Entendue comme un champ académique institué, la « sociologie du travail » est d'origine française et de d’apparition récente. On peut en dresser l'acte de naissance avec la parution, en 1946, des Problèmes humains du machinisme industriel de Georges Friedmann. Ceux-ci suscitèrent l'adhésion enthousiaste d'un groupe de jeunes chercheurs qui purent, grâce à la logistique assurée par la création, cette même année 1946, d'un Centre d'études sociologiques (CES) au sein du tout jeune Centre national de la recherche scientifique (CNRS), entamer, sous la direction de Friedmann, des enquêtes « de terrain » dans l'industrie. Mais la sociologie du travail ne disposa d'un espace institutionnel propre qu'avec la création, en 1959, de la revue éponyme par quatre disciples de Friedmann : Michel Crozier, Jean-Daniel Reynaud, Alain Touraine et Jean-René Tréanton. Enfin, la publication en 1961-1962, sous la codirection de Georges Friedmann et de Pierre Naville, d'un Traité de sociologie du travail, qui fit référence pendant quarante ans, acheva la reconnaissance académique en France de cette sous-discipline. Celle-ci occupe alors une place centrale dans la sociologie française, à la mesure de la centralité accordée au travail lui-même dans le fonctionnement et la reproduction de la société. Bien plus que l'étude d'un champ particulier du social, la sociologie du travail a, dans son âge d'or des années 1960, vocation à constituer une sociologie générale. Réciproquement, sa crise présente est coextensive à la mise en cause de la centralité sociale du travail, qui a marqué les débats depuis les années 2000.

Toutefois, si le cadre intellectuel de la sociologie française du travail a été adopté ailleurs dans le monde (principalement dans l'espace latin : Italie, Espagne, Amérique latine), il n'a pas un caractère universel. Ainsi, on trouve en ses lieu et place dans les pays anglo-saxons une « sociologie industrielle » (industrialsociology), et cette nuance n'est pas sans importance. Au-delà de la « sociologie du travail » stricto sensu, il convient donc de s'interroger sur le traitement sociologique de la question du travail, ce qui nécessite de couvrir un temps et un espace plus larges.

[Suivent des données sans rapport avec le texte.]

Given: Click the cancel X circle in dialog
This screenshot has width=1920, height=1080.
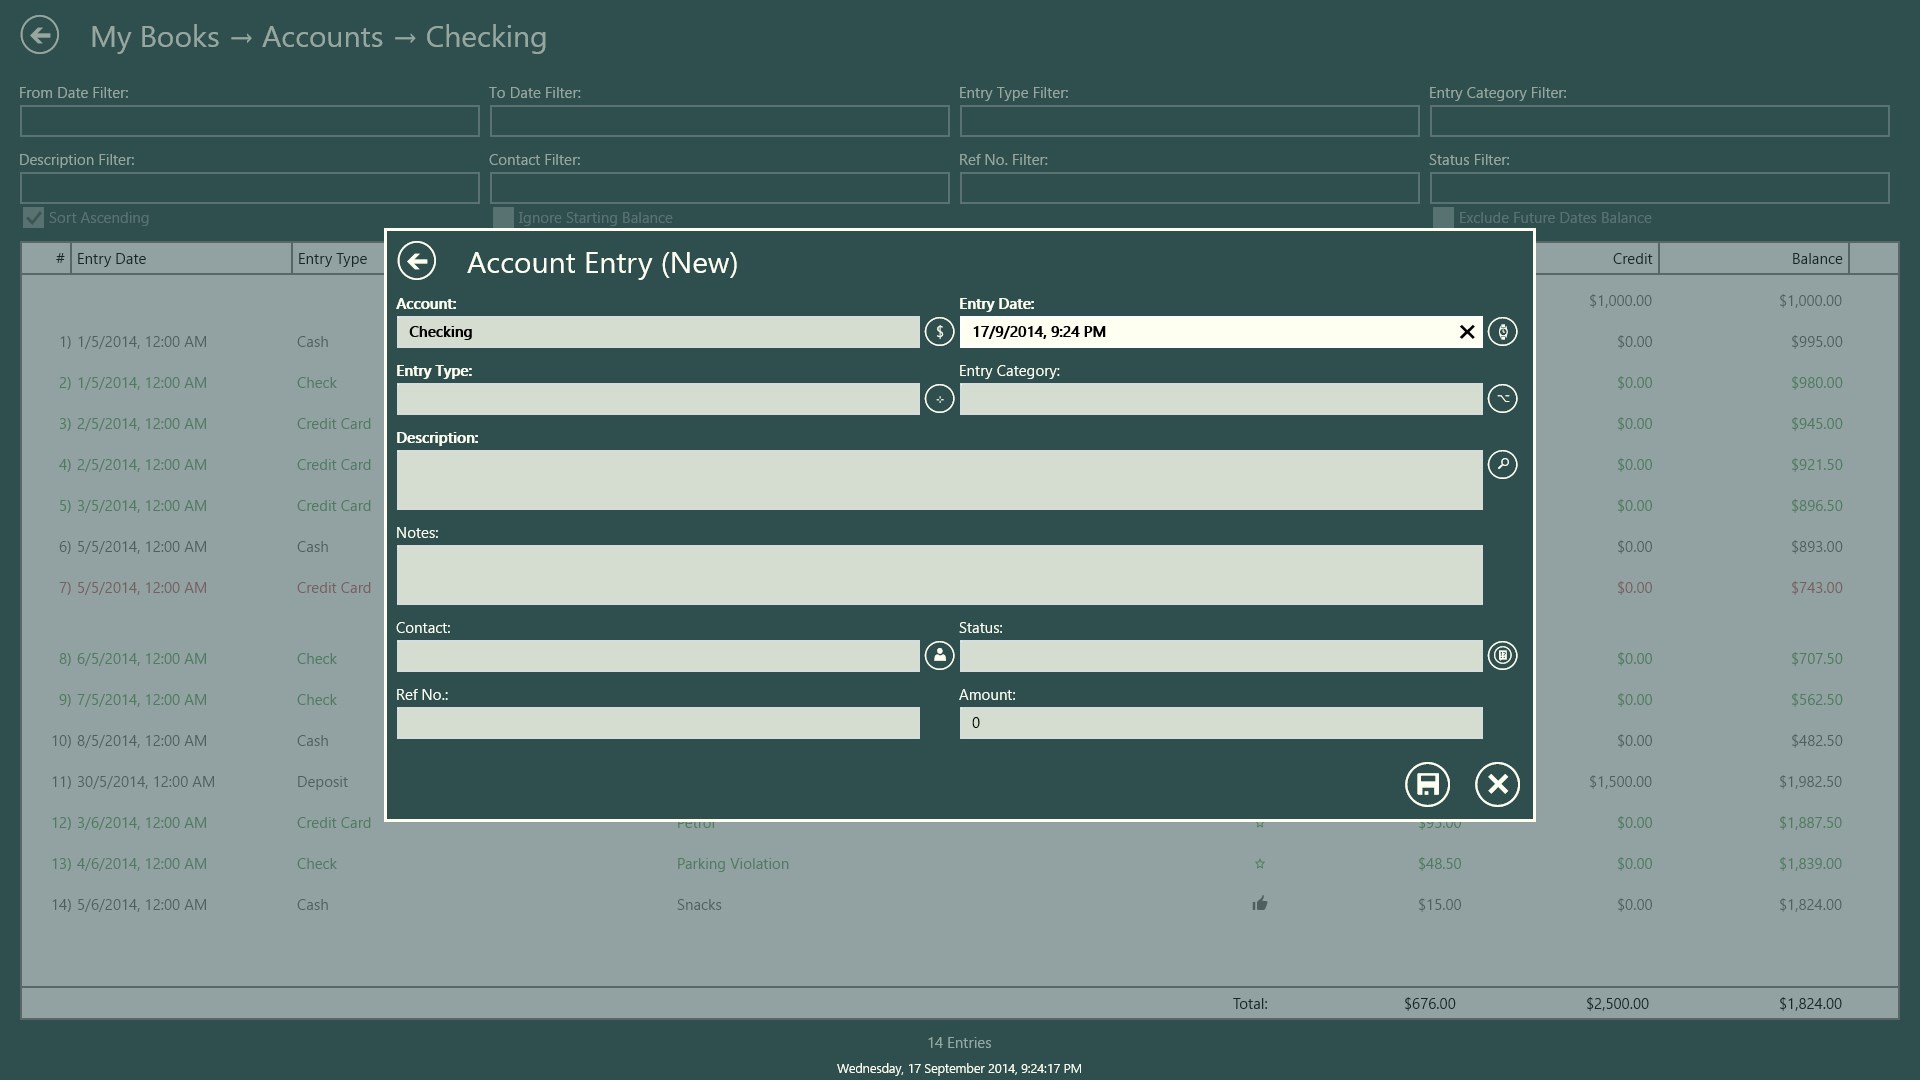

De la question sociale à l'organisation scientifique du travail

La question du travail et la genèse de la pensée sociologique

La sociologie s'est toujours préoccupée de la question du travail. La mutation profonde, au xixe siècle, des formes techniques et du statut social du travail participe à la genèse même de la sociologie, en rupture avec l'économie politique. Au xviiie siècle, les penseurs du progrès, philosophes et économistes, étaient convaincus que la libéralisation des échanges et la suppression du despotisme suffiraient à garantir la prospérité publique et l'ordre social. Dès le début du xixe siècle, cette pensée libérale fut mise à l'épreuve de la révolution industrielle, qui générait de nouvelles classes pauvres urbaines, perçues comme mettant en péril l'équilibre général de la société. Pour nombre de penseurs sociaux de la première moitié du xixe siècle, l'économie politique se révélait donc incapable de réaliser ses promesses. Les auteurs contre-révolutionnaires furent les premiers à tenir un tel discours ; au rationalisme individualiste du xviiie siècle, ils opposèrent une conception de la société comme un être en propre, un corps organique, dont il fallait connaître les lois, sous peine de voir la terreur révolutionnaire faire retour. De Comte à Durkheim, en passant par l'organicisme social, la sociologie naissante doit beaucoup à cette pensée contre-révolutionnaire, qui rendait possible une science holiste du social.

Le nouvel ordre social qui succède à la Révolution française fait apparaître[...]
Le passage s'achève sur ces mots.